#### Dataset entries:
★ ★ ★ ★
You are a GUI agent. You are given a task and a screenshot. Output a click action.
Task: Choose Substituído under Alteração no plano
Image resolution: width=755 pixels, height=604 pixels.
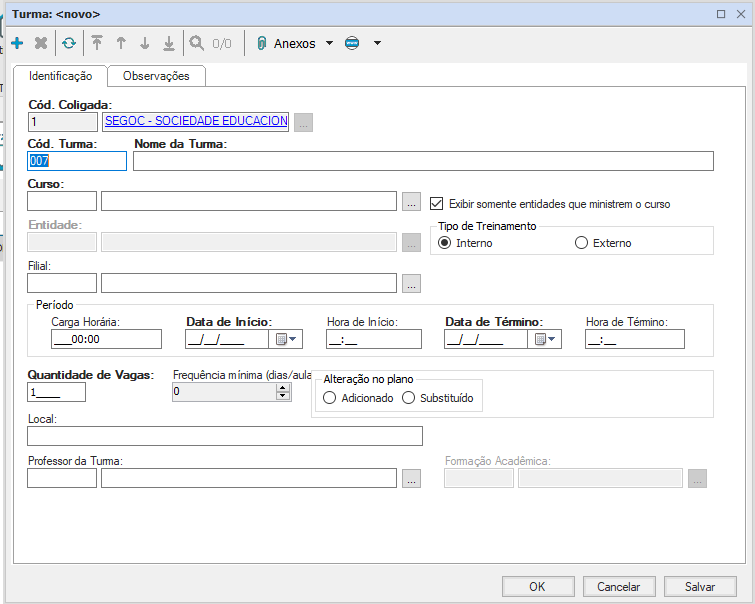(x=408, y=398)
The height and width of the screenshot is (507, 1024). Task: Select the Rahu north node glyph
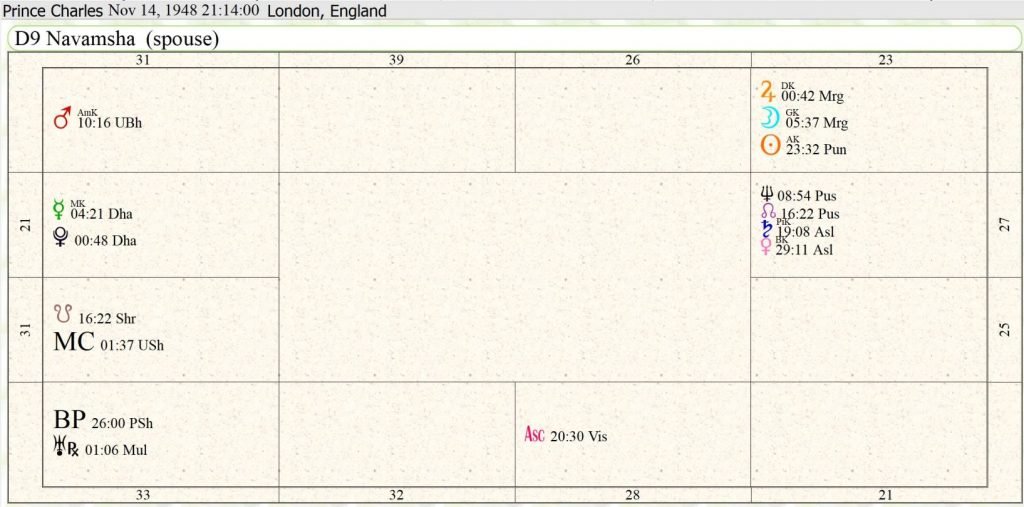pyautogui.click(x=767, y=212)
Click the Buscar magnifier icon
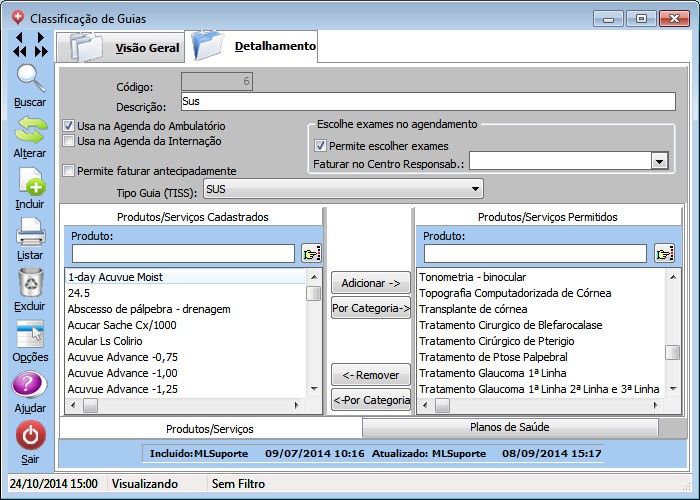The image size is (700, 500). click(x=30, y=79)
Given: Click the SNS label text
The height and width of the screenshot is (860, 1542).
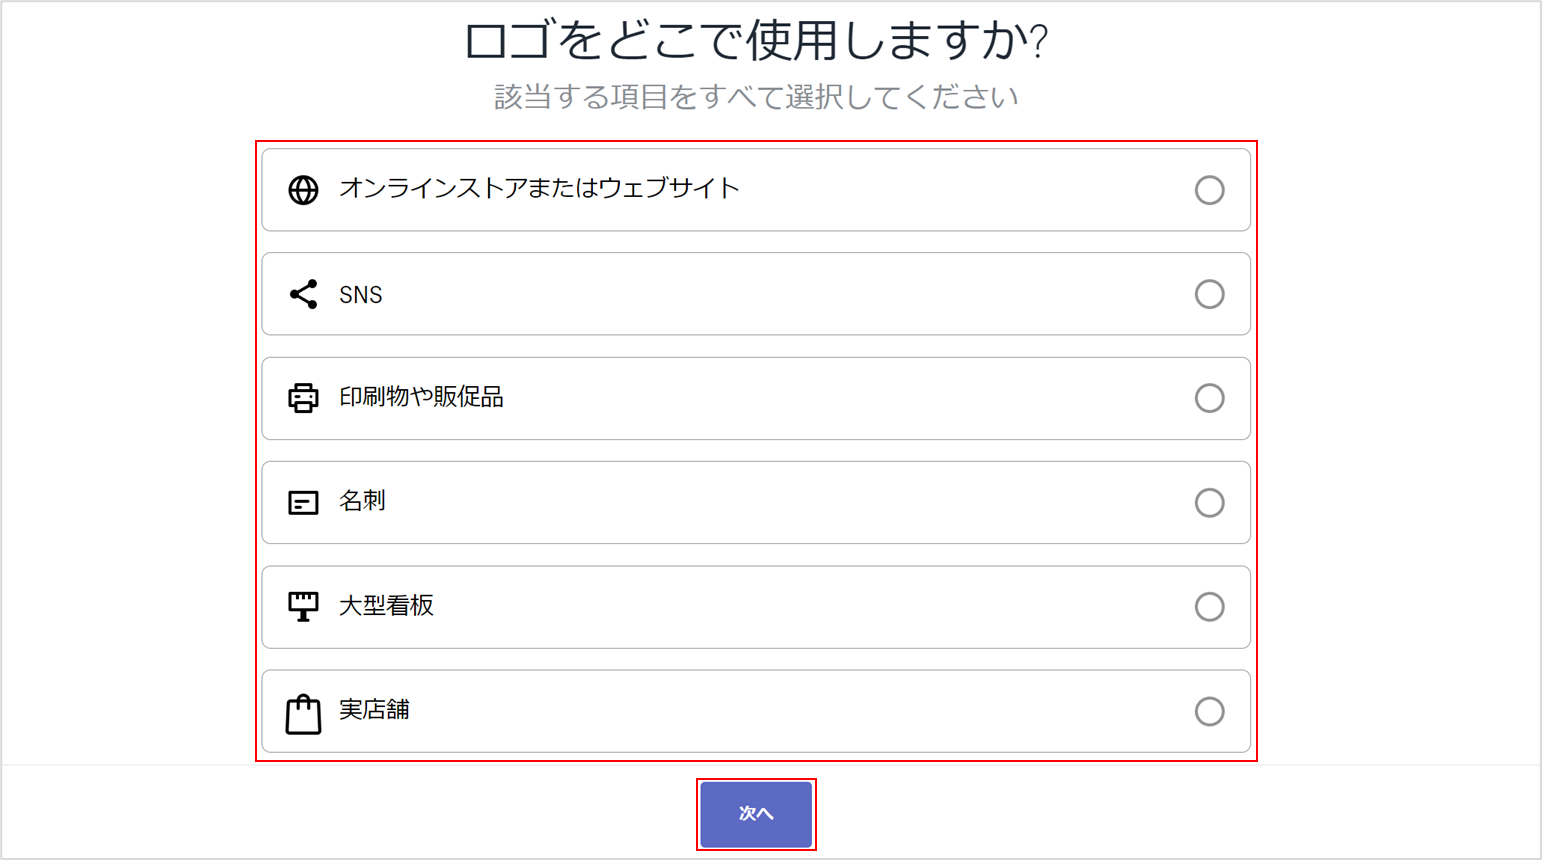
★ ★ ★ ★
#### WHAT NEEDS TO BE DONE:
Drop the pictures, then transcribe the lines from the one containing "The height and width of the screenshot is (507, 1024)." to the end of the data above, exactly and nothing more.

#### EXERCISE RESULT:
The height and width of the screenshot is (507, 1024). Task: Select the Rahu north node glyph
pyautogui.click(x=767, y=212)
Click the Buscar magnifier icon
The image size is (700, 500). click(x=30, y=79)
Given: Click the SNS label text
The height and width of the screenshot is (860, 1542).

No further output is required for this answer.